> _What the exercise asks_
Please set out the data below as a numbered list, one line per item, leaving out the blank lines.

Records for this task START

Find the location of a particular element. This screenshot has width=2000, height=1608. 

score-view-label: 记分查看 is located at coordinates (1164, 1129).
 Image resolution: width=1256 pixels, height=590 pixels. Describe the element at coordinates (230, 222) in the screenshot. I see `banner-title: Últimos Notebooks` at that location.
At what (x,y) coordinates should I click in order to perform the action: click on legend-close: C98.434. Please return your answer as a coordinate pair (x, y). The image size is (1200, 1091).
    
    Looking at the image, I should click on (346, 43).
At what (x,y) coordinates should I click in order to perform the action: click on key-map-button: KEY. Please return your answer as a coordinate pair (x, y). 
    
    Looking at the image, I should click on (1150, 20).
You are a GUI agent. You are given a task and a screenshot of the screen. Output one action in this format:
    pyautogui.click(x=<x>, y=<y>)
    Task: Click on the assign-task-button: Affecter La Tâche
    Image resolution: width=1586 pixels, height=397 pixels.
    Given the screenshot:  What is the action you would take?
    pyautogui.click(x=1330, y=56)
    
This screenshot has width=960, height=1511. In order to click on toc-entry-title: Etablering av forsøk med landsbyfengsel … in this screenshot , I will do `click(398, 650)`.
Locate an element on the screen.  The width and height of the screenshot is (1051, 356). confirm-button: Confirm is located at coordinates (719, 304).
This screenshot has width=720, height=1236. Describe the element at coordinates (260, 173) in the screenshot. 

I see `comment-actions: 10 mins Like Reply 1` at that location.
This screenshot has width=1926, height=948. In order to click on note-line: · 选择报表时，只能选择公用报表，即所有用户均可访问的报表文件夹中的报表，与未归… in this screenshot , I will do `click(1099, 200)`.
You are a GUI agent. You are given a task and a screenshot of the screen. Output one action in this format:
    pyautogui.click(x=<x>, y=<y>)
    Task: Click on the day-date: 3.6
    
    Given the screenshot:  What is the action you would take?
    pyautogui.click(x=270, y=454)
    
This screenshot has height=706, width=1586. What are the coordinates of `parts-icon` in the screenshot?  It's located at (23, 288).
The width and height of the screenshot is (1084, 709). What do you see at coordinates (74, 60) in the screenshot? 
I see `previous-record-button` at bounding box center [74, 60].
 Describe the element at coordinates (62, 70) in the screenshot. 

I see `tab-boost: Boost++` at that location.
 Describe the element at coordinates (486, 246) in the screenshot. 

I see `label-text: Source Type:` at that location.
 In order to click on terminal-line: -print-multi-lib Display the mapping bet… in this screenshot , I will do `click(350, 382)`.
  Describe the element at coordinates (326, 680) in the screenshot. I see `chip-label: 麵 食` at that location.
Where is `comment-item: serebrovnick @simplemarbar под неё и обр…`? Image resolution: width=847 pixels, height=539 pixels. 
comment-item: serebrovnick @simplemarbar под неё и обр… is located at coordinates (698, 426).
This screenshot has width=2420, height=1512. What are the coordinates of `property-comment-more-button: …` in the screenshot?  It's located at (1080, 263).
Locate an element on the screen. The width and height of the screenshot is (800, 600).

Records for this task END

> _Problem solution_
1. Find the location of a particular element. This screenshot has width=2000, height=1608. 
2. score-view-label: 记分查看 is located at coordinates (1164, 1129).
3.  Image resolution: width=1256 pixels, height=590 pixels. Describe the element at coordinates (230, 222) in the screenshot. I see `banner-title: Últimos Notebooks` at that location.
4. At what (x,y) coordinates should I click in order to perform the action: click on legend-close: C98.434. Please return your answer as a coordinate pair (x, y). The image size is (1200, 1091).
5.     Looking at the image, I should click on (346, 43).
6. At what (x,y) coordinates should I click in order to perform the action: click on key-map-button: KEY. Please return your answer as a coordinate pair (x, y). 
7.     Looking at the image, I should click on (1150, 20).
8. You are a GUI agent. You are given a task and a screenshot of the screen. Output one action in this format:
9.     pyautogui.click(x=<x>, y=<y>)
10.     Task: Click on the assign-task-button: Affecter La Tâche
11.     Image resolution: width=1586 pixels, height=397 pixels.
12.     Given the screenshot:  What is the action you would take?
13.     pyautogui.click(x=1330, y=56)
14. This screenshot has width=960, height=1511. In order to click on toc-entry-title: Etablering av forsøk med landsbyfengsel … in this screenshot , I will do `click(398, 650)`.
15. Locate an element on the screen.  The width and height of the screenshot is (1051, 356). confirm-button: Confirm is located at coordinates (719, 304).
16. This screenshot has width=720, height=1236. Describe the element at coordinates (260, 173) in the screenshot. 
17. I see `comment-actions: 10 mins Like Reply 1` at that location.
18. This screenshot has width=1926, height=948. In order to click on note-line: · 选择报表时，只能选择公用报表，即所有用户均可访问的报表文件夹中的报表，与未归… in this screenshot , I will do `click(1099, 200)`.
19. You are a GUI agent. You are given a task and a screenshot of the screen. Output one action in this format:
20.     pyautogui.click(x=<x>, y=<y>)
21.     Task: Click on the day-date: 3.6
22.     Given the screenshot:  What is the action you would take?
23.     pyautogui.click(x=270, y=454)
24. This screenshot has height=706, width=1586. What are the coordinates of `parts-icon` in the screenshot?  It's located at (23, 288).
25. The width and height of the screenshot is (1084, 709). What do you see at coordinates (74, 60) in the screenshot? 
26. I see `previous-record-button` at bounding box center [74, 60].
27.  Describe the element at coordinates (62, 70) in the screenshot. 
28. I see `tab-boost: Boost++` at that location.
29.  Describe the element at coordinates (486, 246) in the screenshot. 
30. I see `label-text: Source Type:` at that location.
31.  In order to click on terminal-line: -print-multi-lib Display the mapping bet… in this screenshot , I will do `click(350, 382)`.
32.   Describe the element at coordinates (326, 680) in the screenshot. I see `chip-label: 麵 食` at that location.
33. Where is `comment-item: serebrovnick @simplemarbar под неё и обр…`? Image resolution: width=847 pixels, height=539 pixels. 
34. comment-item: serebrovnick @simplemarbar под неё и обр… is located at coordinates (698, 426).
35. This screenshot has width=2420, height=1512. What are the coordinates of `property-comment-more-button: …` in the screenshot?  It's located at (1080, 263).
36. Locate an element on the screen. The width and height of the screenshot is (800, 600).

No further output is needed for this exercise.